Even as AIDS spreads throughout the world, Australians are determined to get their share of the profits from the use of a shrub that halts replication of HIV
WITH PREDICTIONS by World Health Organisation officials that 40 million people will be infected by HIV by 2000 and six million of them will go on to contract AIDS and die, a cure for the disease holds out promise for vast profits -- and the Australians, at least, are determined not to be deprived of their rightful share.
Rather than sign a standard contract, offered by the US National Cancer Institute (NCI) to countries in which its collectors hunt medicinal plants, Australian officials are holding out for a deal that contains built-in protection for plants in the wild, a role for Australian scientists in research and development and a guarantee of a "fair and equitable share" of any commercial benefits from the development of a plant.
The plant concerned is a common Western Australian shrub belonging to the genus Conospermum, collected by US botanist Richard Spjut. NCI researchers have isolated an alkaloid from the woody plant, which halts replication of HIV and have applied for a patent on the chemical, which it calls conocurvone.
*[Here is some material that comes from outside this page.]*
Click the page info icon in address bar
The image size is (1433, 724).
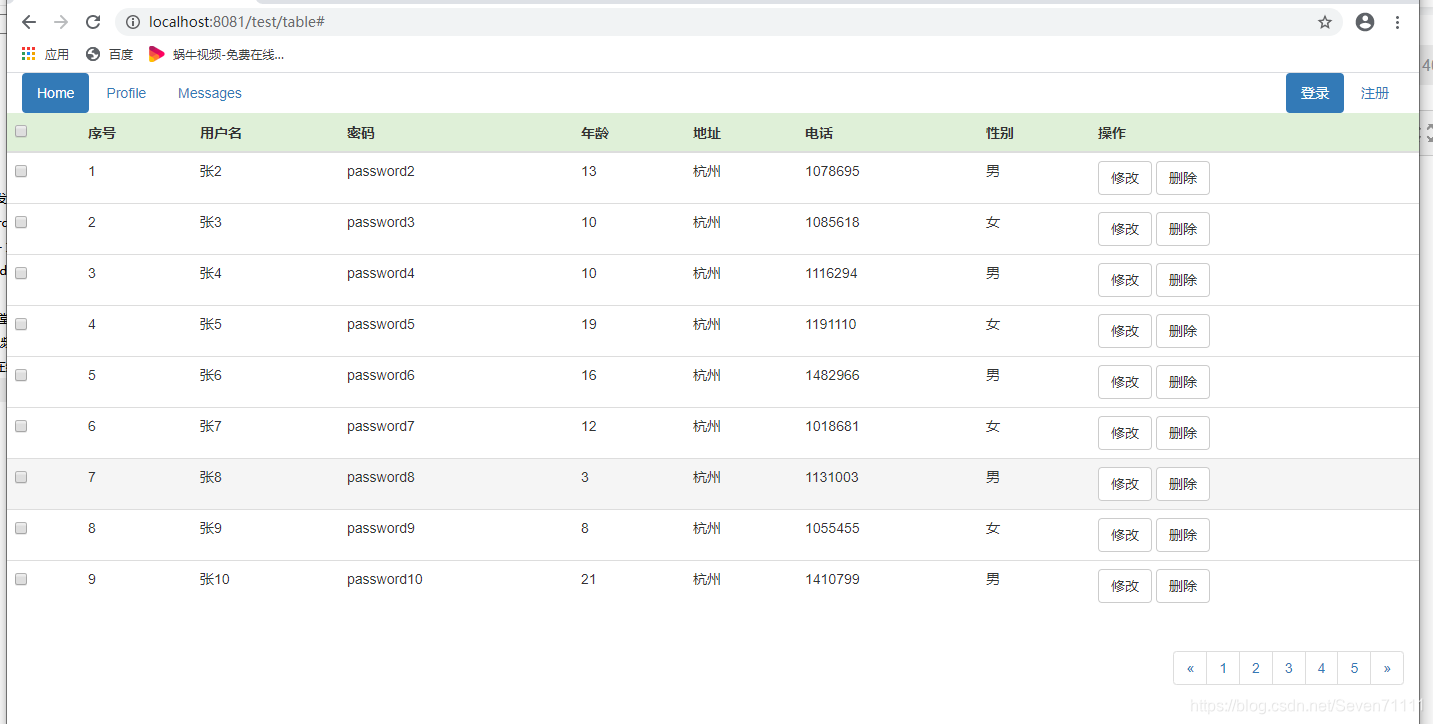pyautogui.click(x=131, y=22)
NCI deputy director Dwight Kaufman concedes this is the first time that the institute is negotiating a substitute for its standard contract, explaining this is because conocurvone is "extraordinarily exciting". He says of more than 7,000 plants studied, Conospermum is the fourth found to act against HIV, though NCI has yet to test its safety in humans. The other three plants are from Samoa, Sarawak and Cameroon.
Meanwhile, report from South Africa confirm AIDS is spreading fast in the republic, with the government estimating that more than 300,000 persons are infected and the total is doubling every 12 months. Government researchers say the disease is spreading fastest in the black population and more women are infected than men.